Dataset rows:
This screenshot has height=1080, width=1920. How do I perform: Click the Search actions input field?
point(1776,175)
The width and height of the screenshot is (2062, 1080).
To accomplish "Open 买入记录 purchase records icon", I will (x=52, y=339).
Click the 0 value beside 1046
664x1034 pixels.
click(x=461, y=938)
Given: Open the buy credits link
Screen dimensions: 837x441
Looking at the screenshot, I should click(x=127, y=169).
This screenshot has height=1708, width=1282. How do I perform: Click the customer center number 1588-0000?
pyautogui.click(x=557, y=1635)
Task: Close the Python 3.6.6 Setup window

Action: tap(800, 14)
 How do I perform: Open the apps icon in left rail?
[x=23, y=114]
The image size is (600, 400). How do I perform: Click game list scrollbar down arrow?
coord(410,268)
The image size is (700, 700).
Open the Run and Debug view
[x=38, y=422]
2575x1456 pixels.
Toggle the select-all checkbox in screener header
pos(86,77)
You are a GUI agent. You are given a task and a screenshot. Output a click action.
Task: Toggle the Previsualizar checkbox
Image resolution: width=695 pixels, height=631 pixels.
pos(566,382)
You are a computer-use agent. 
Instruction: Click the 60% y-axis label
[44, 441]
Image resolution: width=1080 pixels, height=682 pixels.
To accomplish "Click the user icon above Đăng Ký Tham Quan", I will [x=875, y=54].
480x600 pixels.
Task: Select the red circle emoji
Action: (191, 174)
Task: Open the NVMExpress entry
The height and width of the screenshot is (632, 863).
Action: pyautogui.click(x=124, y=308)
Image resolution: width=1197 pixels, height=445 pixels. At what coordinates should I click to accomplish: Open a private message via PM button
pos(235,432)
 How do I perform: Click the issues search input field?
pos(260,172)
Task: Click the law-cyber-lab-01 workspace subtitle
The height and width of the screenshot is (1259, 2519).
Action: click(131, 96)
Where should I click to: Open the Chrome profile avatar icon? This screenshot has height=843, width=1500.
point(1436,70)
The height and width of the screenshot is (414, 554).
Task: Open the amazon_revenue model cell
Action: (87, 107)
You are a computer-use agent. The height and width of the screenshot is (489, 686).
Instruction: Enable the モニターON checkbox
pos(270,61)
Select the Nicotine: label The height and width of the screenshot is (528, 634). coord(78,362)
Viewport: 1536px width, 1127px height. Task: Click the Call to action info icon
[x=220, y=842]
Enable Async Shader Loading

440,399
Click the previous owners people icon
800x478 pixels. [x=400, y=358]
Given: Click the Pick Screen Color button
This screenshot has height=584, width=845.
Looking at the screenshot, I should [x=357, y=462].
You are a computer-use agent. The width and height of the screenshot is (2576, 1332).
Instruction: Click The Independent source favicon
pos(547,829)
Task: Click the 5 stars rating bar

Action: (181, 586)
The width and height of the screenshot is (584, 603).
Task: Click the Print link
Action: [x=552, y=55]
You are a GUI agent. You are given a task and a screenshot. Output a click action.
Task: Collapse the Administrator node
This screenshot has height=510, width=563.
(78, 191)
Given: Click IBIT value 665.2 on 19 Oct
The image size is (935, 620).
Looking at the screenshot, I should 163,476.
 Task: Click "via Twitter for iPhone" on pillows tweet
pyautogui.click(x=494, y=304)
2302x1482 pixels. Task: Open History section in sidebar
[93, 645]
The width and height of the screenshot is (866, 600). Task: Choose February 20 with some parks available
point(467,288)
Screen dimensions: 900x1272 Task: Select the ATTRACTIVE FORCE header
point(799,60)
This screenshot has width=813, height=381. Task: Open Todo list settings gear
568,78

* _Objective_
Reproduce every item above word for word, changing nothing.

* _Solution for this exercise_
This screenshot has height=1080, width=1920. How do I perform: Click the Search actions input field?
point(1776,175)
The width and height of the screenshot is (2062, 1080).
To accomplish "Open 买入记录 purchase records icon", I will (x=52, y=339).
Click the 0 value beside 1046
664x1034 pixels.
click(x=461, y=938)
Given: Open the buy credits link
Screen dimensions: 837x441
Looking at the screenshot, I should click(x=127, y=169).
This screenshot has height=1708, width=1282. How do I perform: Click the customer center number 1588-0000?
pyautogui.click(x=557, y=1635)
Task: Close the Python 3.6.6 Setup window

Action: tap(800, 14)
 How do I perform: Open the apps icon in left rail?
[x=23, y=114]
The image size is (600, 400). How do I perform: Click game list scrollbar down arrow?
coord(410,268)
The image size is (700, 700).
Open the Run and Debug view
[x=38, y=422]
2575x1456 pixels.
Toggle the select-all checkbox in screener header
pos(86,77)
You are a GUI agent. You are given a task and a screenshot. Output a click action.
Task: Toggle the Previsualizar checkbox
Image resolution: width=695 pixels, height=631 pixels.
pos(566,382)
You are a computer-use agent. 
Instruction: Click the 60% y-axis label
[44, 441]
Image resolution: width=1080 pixels, height=682 pixels.
To accomplish "Click the user icon above Đăng Ký Tham Quan", I will [x=875, y=54].
480x600 pixels.
Task: Select the red circle emoji
Action: (191, 174)
Task: Open the NVMExpress entry
The height and width of the screenshot is (632, 863).
Action: pyautogui.click(x=124, y=308)
Image resolution: width=1197 pixels, height=445 pixels. At what coordinates should I click to accomplish: Open a private message via PM button
pos(235,432)
 How do I perform: Click the issues search input field?
pos(260,172)
Task: Click the law-cyber-lab-01 workspace subtitle
The height and width of the screenshot is (1259, 2519).
Action: click(131, 96)
Where should I click to: Open the Chrome profile avatar icon? This screenshot has height=843, width=1500.
point(1436,70)
The height and width of the screenshot is (414, 554).
Task: Open the amazon_revenue model cell
Action: (87, 107)
You are a computer-use agent. The height and width of the screenshot is (489, 686).
Instruction: Enable the モニターON checkbox
pos(270,61)
Select the Nicotine: label The height and width of the screenshot is (528, 634). coord(78,362)
Viewport: 1536px width, 1127px height. Task: Click the Call to action info icon
[x=220, y=842]
Enable Async Shader Loading

440,399
Click the previous owners people icon
800x478 pixels. [x=400, y=358]
Given: Click the Pick Screen Color button
This screenshot has height=584, width=845.
Looking at the screenshot, I should [x=357, y=462].
You are a computer-use agent. The width and height of the screenshot is (2576, 1332).
Instruction: Click The Independent source favicon
pos(547,829)
Task: Click the 5 stars rating bar

Action: (181, 586)
The width and height of the screenshot is (584, 603).
Task: Click the Print link
Action: [x=552, y=55]
You are a GUI agent. You are given a task and a screenshot. Output a click action.
Task: Collapse the Administrator node
This screenshot has height=510, width=563.
(78, 191)
Given: Click IBIT value 665.2 on 19 Oct
The image size is (935, 620).
Looking at the screenshot, I should 163,476.
 Task: Click "via Twitter for iPhone" on pillows tweet
pyautogui.click(x=494, y=304)
2302x1482 pixels. Task: Open History section in sidebar
[93, 645]
The width and height of the screenshot is (866, 600). Task: Choose February 20 with some parks available
point(467,288)
Screen dimensions: 900x1272 Task: Select the ATTRACTIVE FORCE header
point(799,60)
This screenshot has width=813, height=381. Task: Open Todo list settings gear
568,78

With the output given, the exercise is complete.